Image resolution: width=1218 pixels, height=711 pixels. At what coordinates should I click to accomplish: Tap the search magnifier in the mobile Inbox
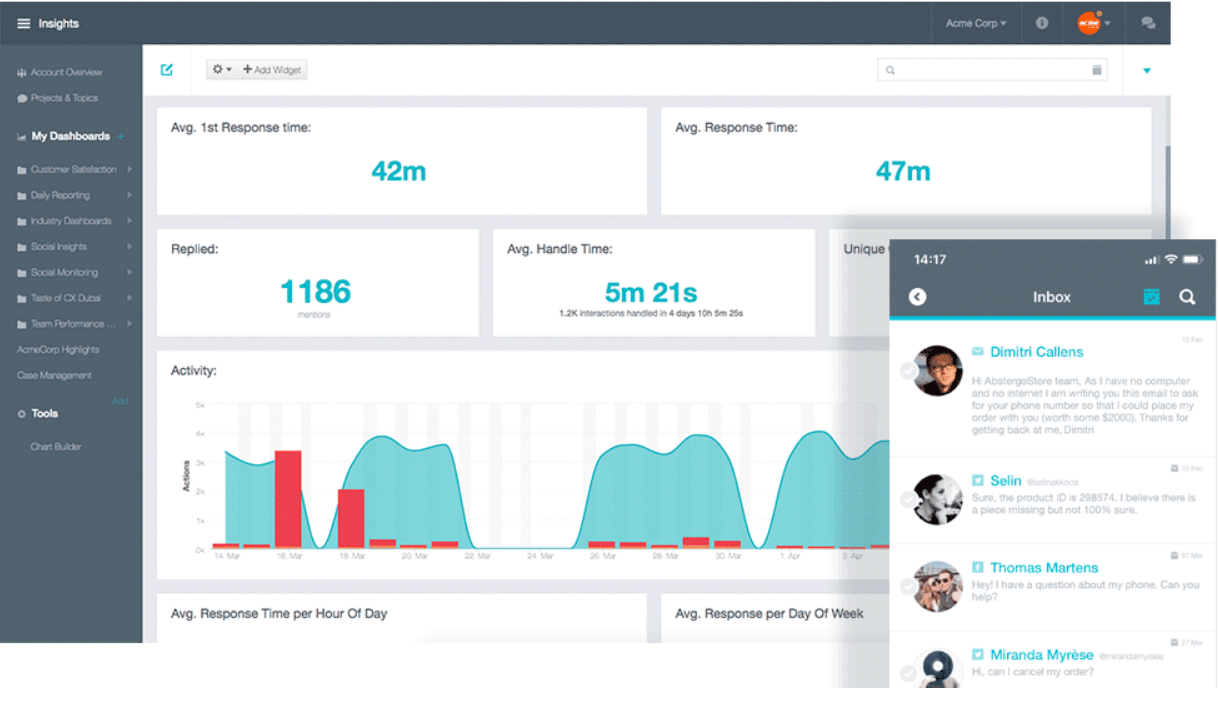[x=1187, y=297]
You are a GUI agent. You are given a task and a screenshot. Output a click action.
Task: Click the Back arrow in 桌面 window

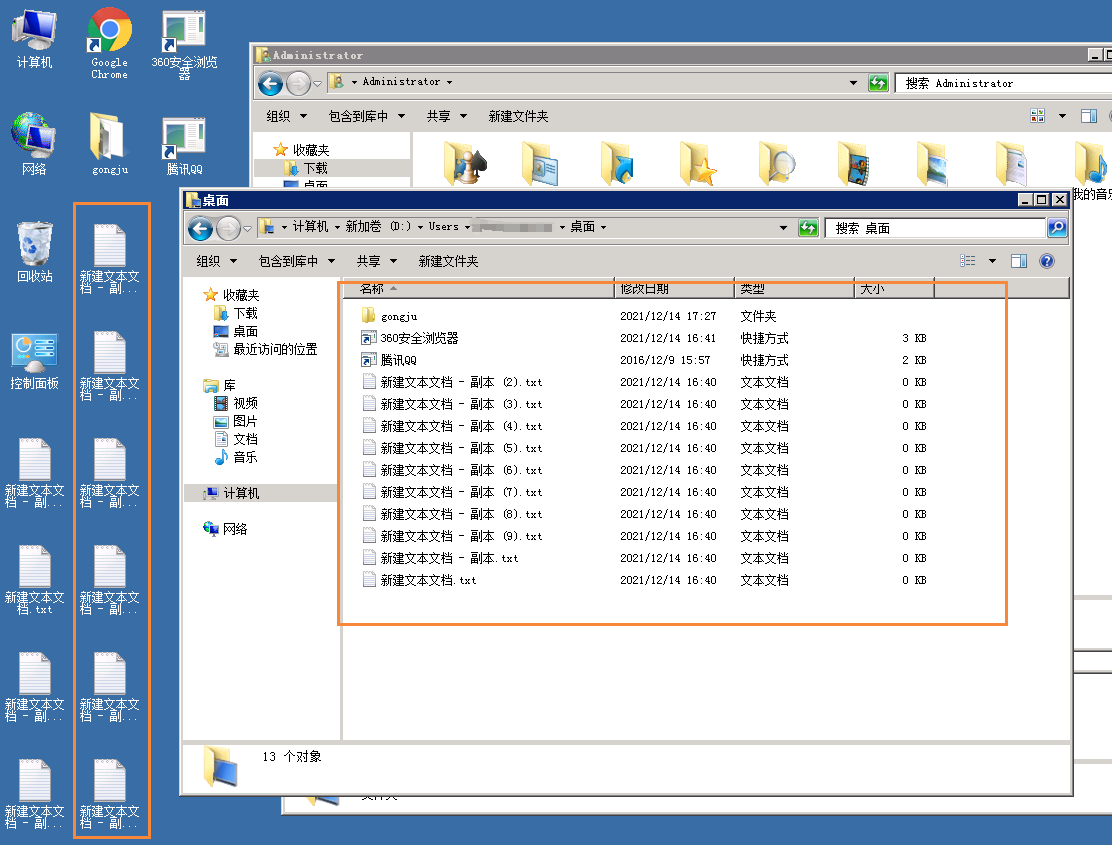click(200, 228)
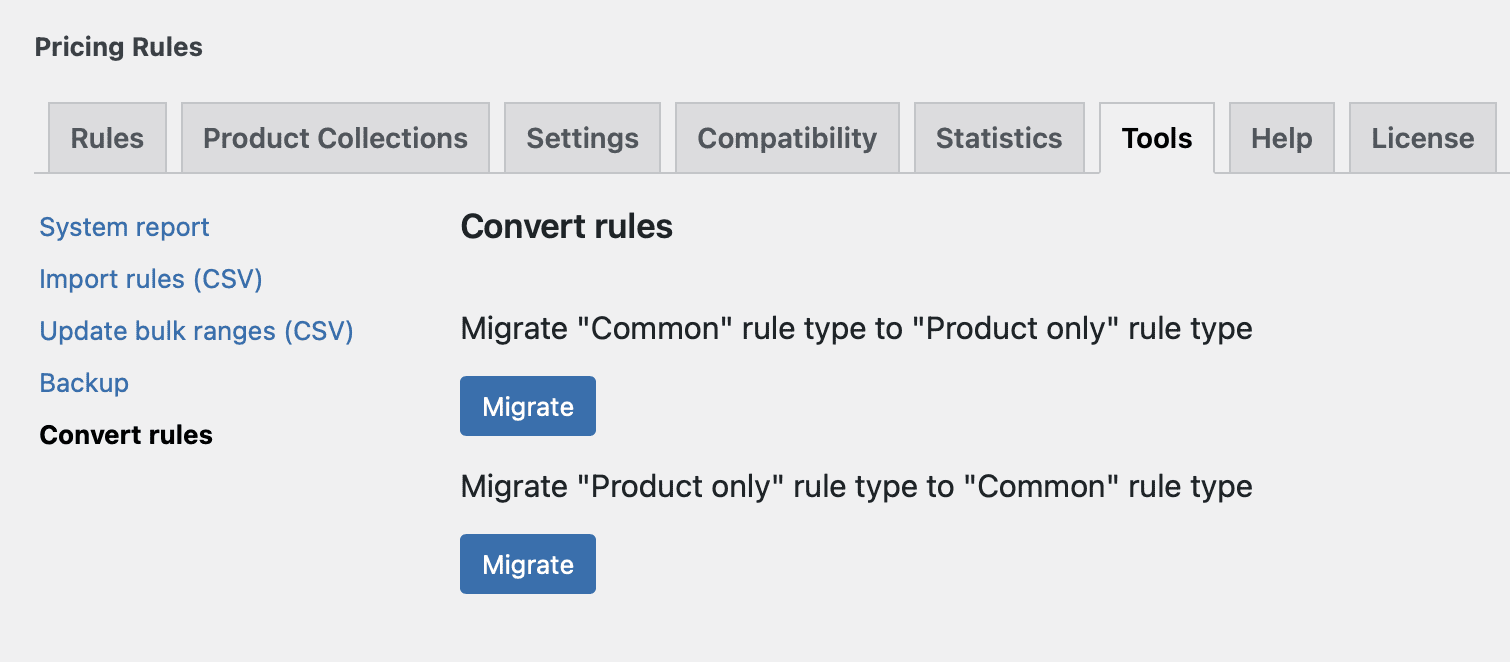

> YOUR OBJECTIVE
The entries above need to be repeated word for word, minus their pictures.

> YOUR RESPONSE
Image resolution: width=1218 pixels, height=711 pixels. At what coordinates should I click to accomplish: Tap the search magnifier in the mobile Inbox
[x=1187, y=297]
You are a GUI agent. You are given a task and a screenshot. Output a click action.
Task: Click the Back arrow in 桌面 window

click(200, 228)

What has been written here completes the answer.